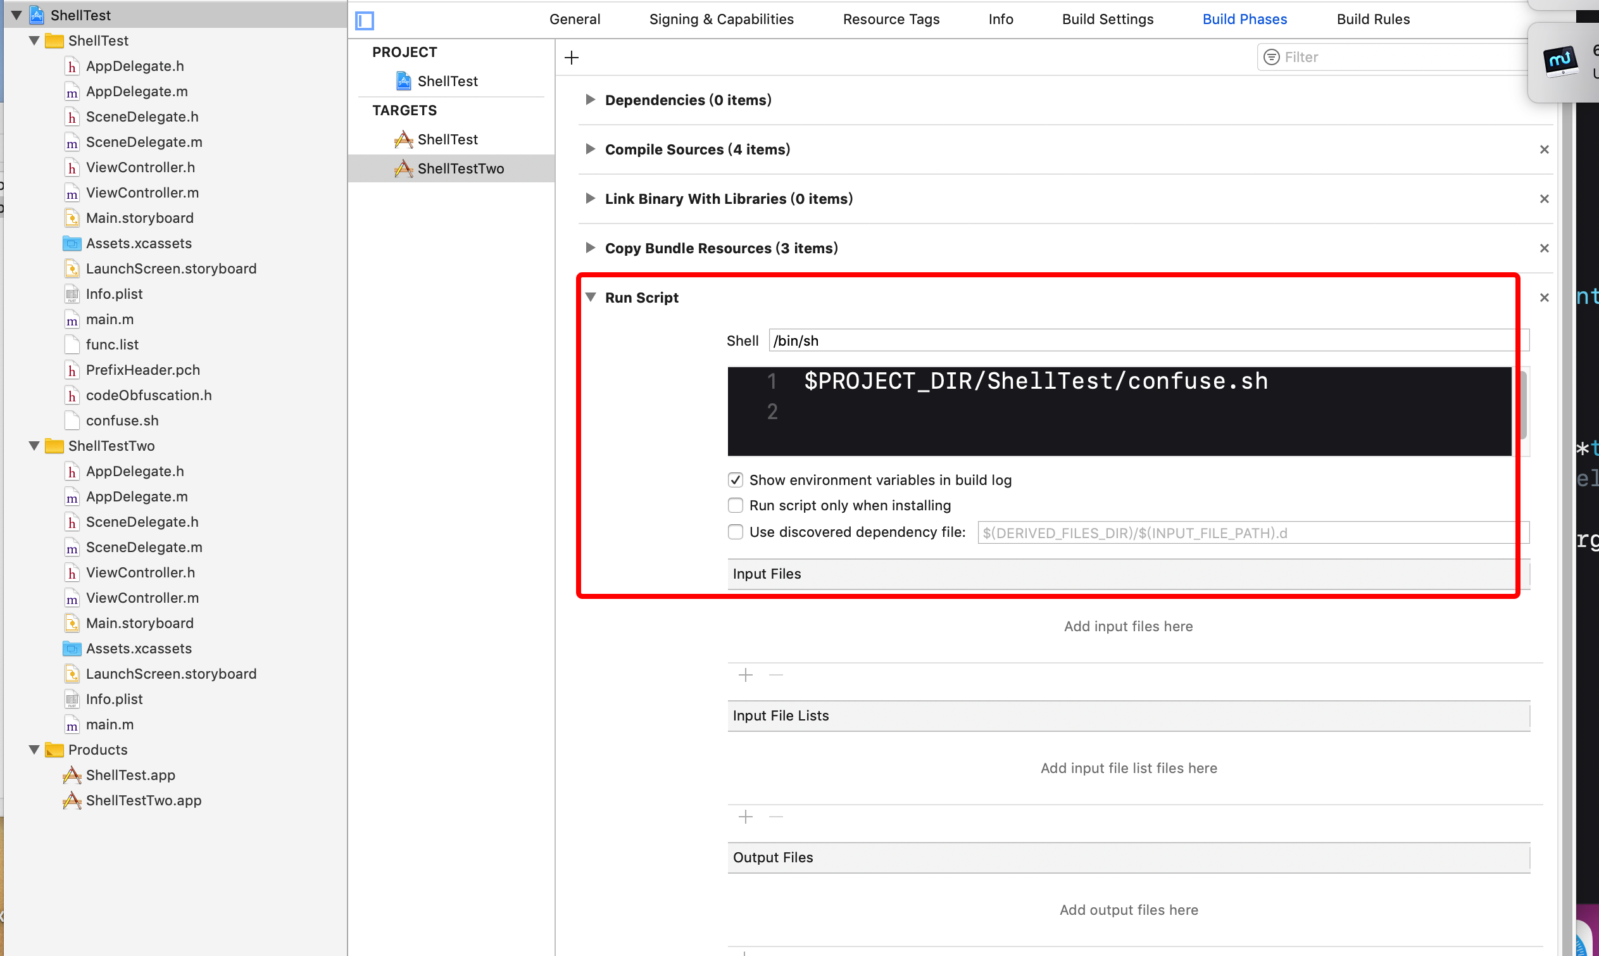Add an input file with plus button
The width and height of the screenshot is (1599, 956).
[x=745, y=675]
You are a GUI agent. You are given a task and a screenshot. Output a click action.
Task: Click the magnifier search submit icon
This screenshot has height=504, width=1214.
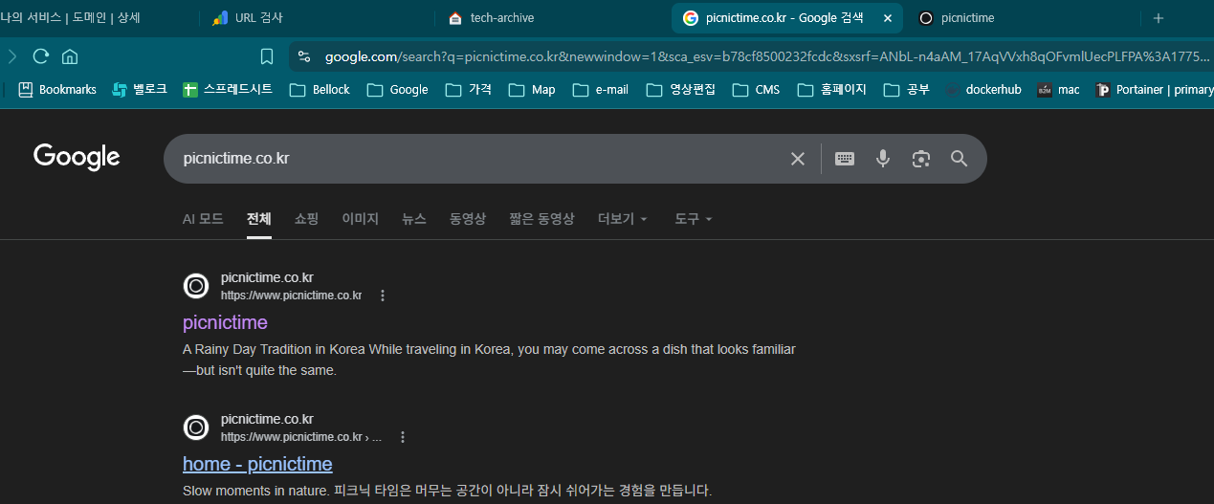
________________
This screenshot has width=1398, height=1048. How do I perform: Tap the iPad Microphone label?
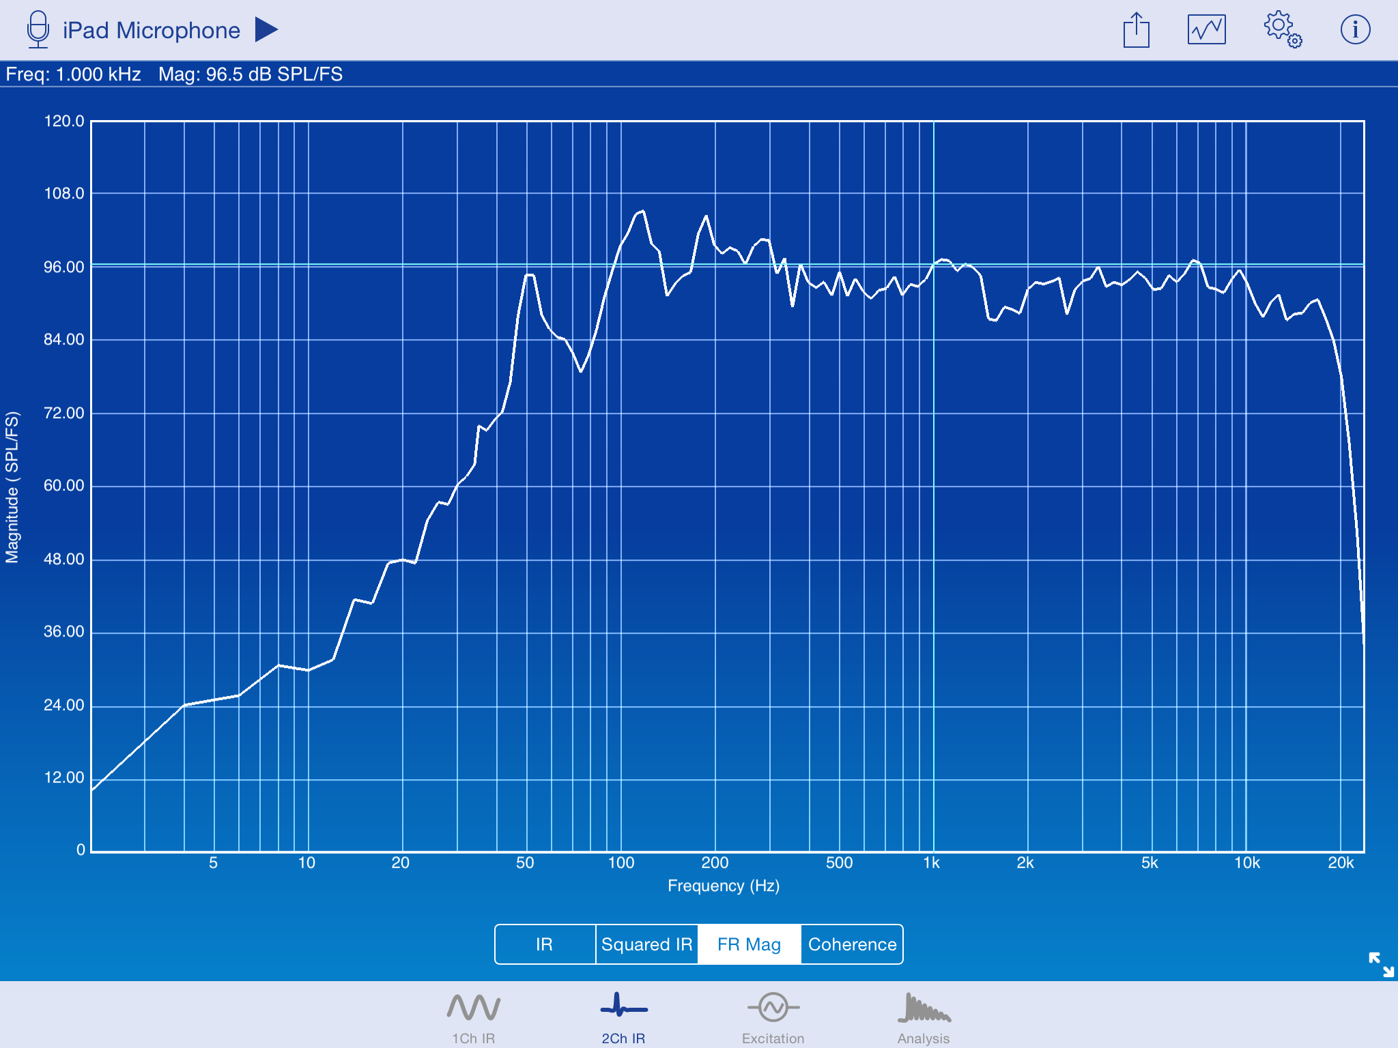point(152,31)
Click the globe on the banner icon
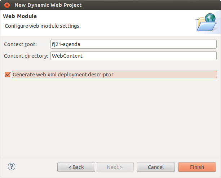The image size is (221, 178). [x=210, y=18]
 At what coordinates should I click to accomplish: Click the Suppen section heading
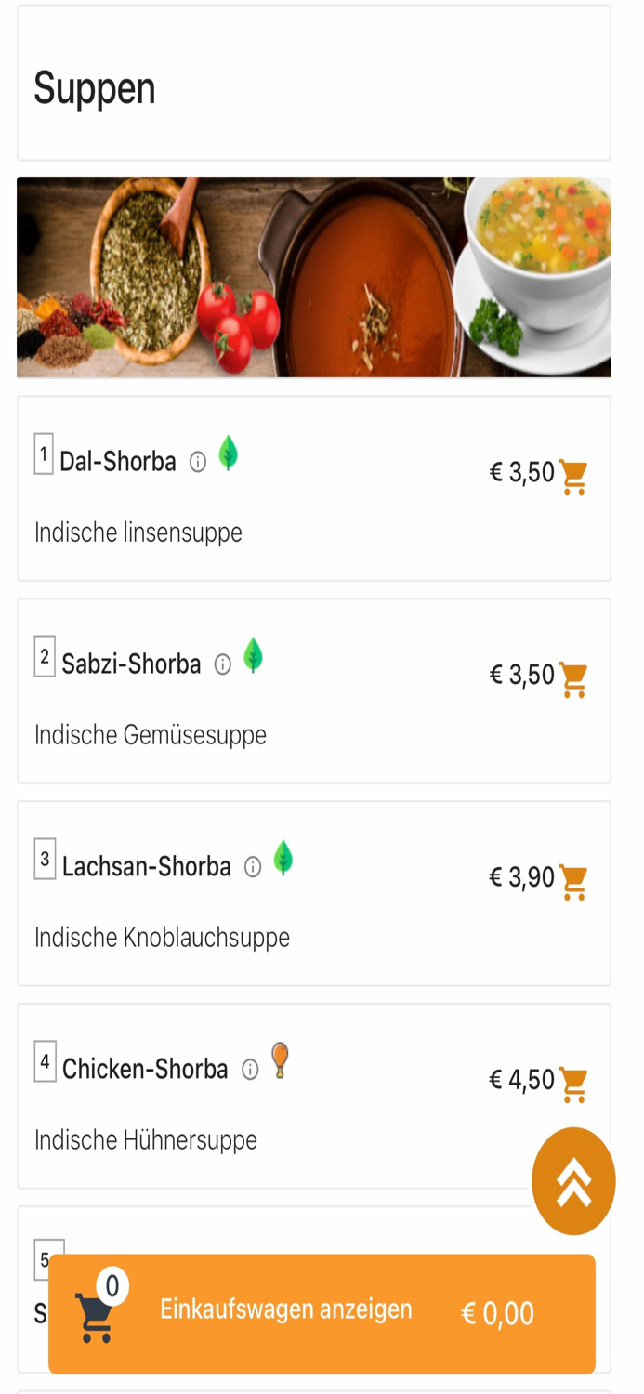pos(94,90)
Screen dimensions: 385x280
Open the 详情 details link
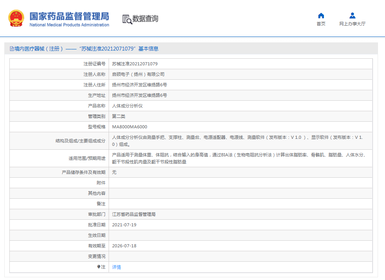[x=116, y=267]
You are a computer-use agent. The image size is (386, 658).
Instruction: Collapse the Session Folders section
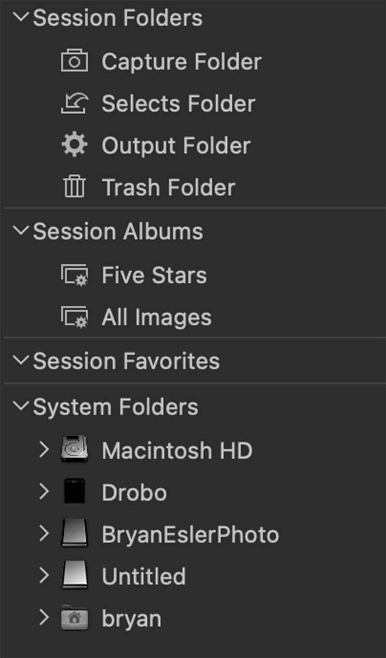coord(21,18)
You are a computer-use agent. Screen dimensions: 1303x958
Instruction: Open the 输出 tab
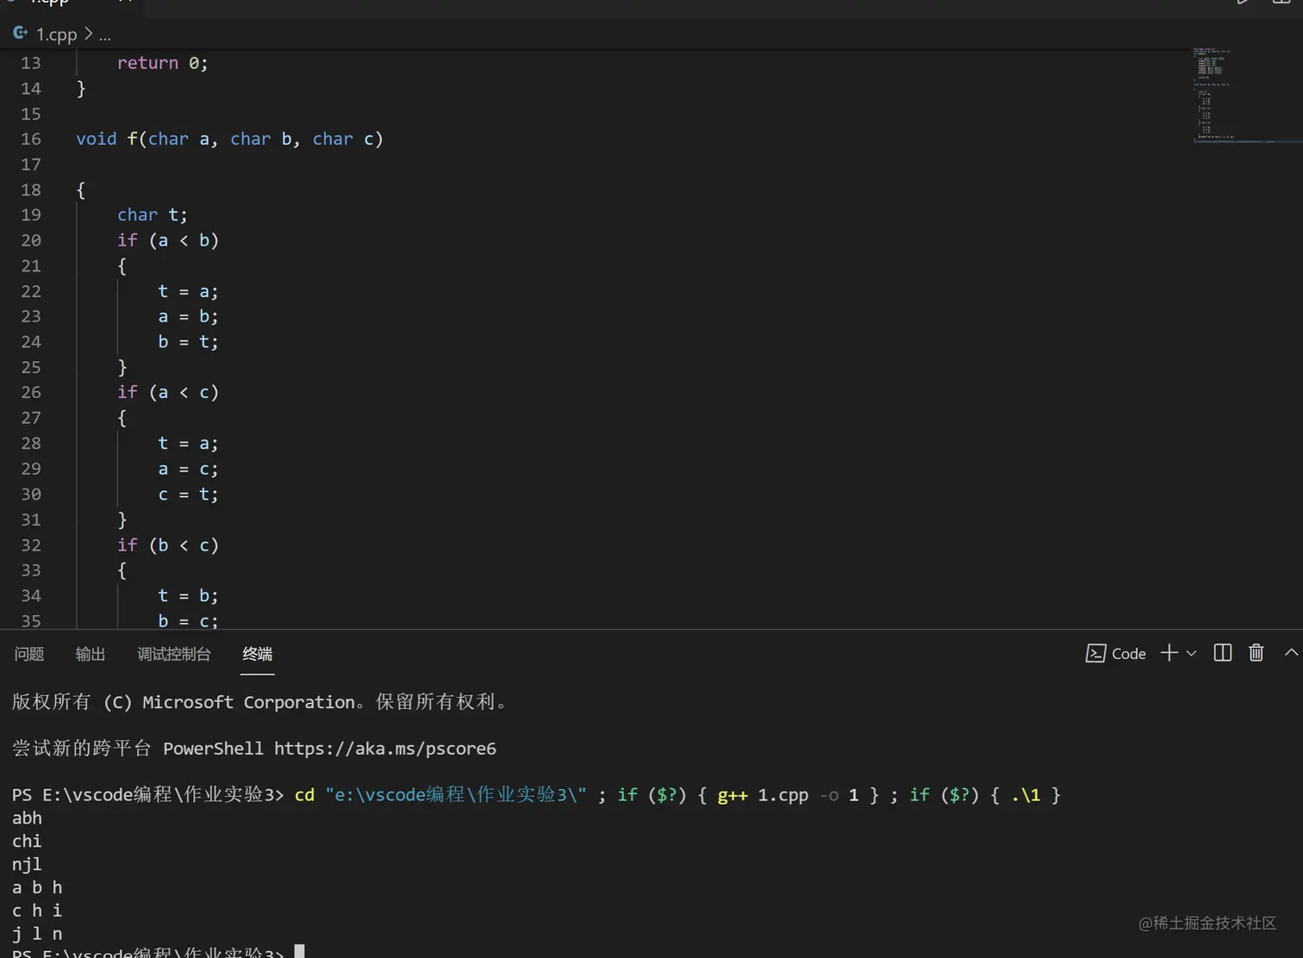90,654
________________
* Short exercise
Could you print, word for word, the lines that begin at the one containing "You are a GUI" and end after the one containing "This screenshot has height=504, width=1214."?

* Correct output
You are a GUI agent. You are given a task and a screenshot. Output a click action.
Task: Click the magnifier search submit icon
This screenshot has height=504, width=1214.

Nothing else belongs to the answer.